Edward Snowden: Tech Giants Are Irresponsible With Consumer Data

Exiled American whistle-blower on SXSW panel

Echoing sentiments expressed by Julian Assange at South by Southwest Interactive two days ago, exiled American whistle-blower Edward Snowden and fellow panelists today suggested that tech giants such as Google and Facebook may be forced to hand over civilian data when the United States government asks.

"I took an oath to support and defend the Constitution, and I saw the Constitution was violated on a massive scale," Snowden said, recalling his days at the National Security Agency. "Would I do it again? Absolutely. Regardless of what happens to me, this is something we had a right to."

When asked why people should be more concerned with federal agencies collecting personal data as opposed to digital companies, he pointed to national governments' ability to limit a person's rights, adding "they can kill you, they can jail you, they can surveil you."

Piped in through Google Hangouts, Snowden shared the virtual stage with his lawyer, Ben Wizner, and ACLU technologist Chris Soghoian. Their discussion included pragmatic moments, citing the fact that consumers give up a lot of privacy when they agree to use free digital services. Snowden said that even tech firms with business models that lean on collecting data about their users can "do this in a responsible way."

"It's not that you shouldn't collect the data," he said. "But you should only collect the data and hold it as long as necessary."

Soghoian said he thinks people would be open to roughly pay $5 a month for a more secure Internet experience.

"The tools we use," the ACLU rep said, "are made by advertising companies. This makes NSA's job a little easier. [But] advertising companies are not going to give us tools that are secure by default."

Soghoian also quipped, "The irony that we are using Google Hangouts to talk to Edward Snowden is not lost on me."

Snowden was at ease while addressing a U.S. audience for the first time since he became known for his efforts to leak NSA documents. Several of his statements were met with rounds of applause.

Soghoian declared, "There are going to be people here and at home who think what Ed did was wrong. [But] his disclosures have improved Internet security."

A major part of Snowden's message—when it was his turn to speak—was that technologists can fix digital security/privacy issues.

Those hoping Snowden would hold court for an hour today—similar to Assange's performance two days ago—were sorely disappointed. The whistle-blower ultimately got equal time with Soghoian and Wizner, as all three called for consumer digital experiences to be made more secure through encryption technology.

Meanwhile, the appearances by Assange and Snowden haven't exactly made the vibe in Austin this year seem marketer-oriented compared to South Bys past. While there are scores of ad world panels taking place that would counter that notion, switching out keynote speakers such as Foursquare chief Dennis Crowley and Scvngr/LevelUp CEO Seth Priebatsch for data privacy hawks can't help but affect the event's overall tone.

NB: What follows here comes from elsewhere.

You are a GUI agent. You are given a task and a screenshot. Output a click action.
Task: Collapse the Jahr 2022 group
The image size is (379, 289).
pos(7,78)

For instance, in 2012, Priebatsch wowed his audience with company's data-driven plans in conjunction with American Express. In hindsight, that almost seems like a different conference.

If nothing else, the overarching privacy/security theme underscores that SXSW Interactive is evolving into a much broader annual discussions forum. For instance, there's a complete sports track now that includes sessions with folks such as Texas Tech head football coach Kliff Kingsbury.

And if continued, how such wide-reaching programming plays out in the years to come will be worth watching.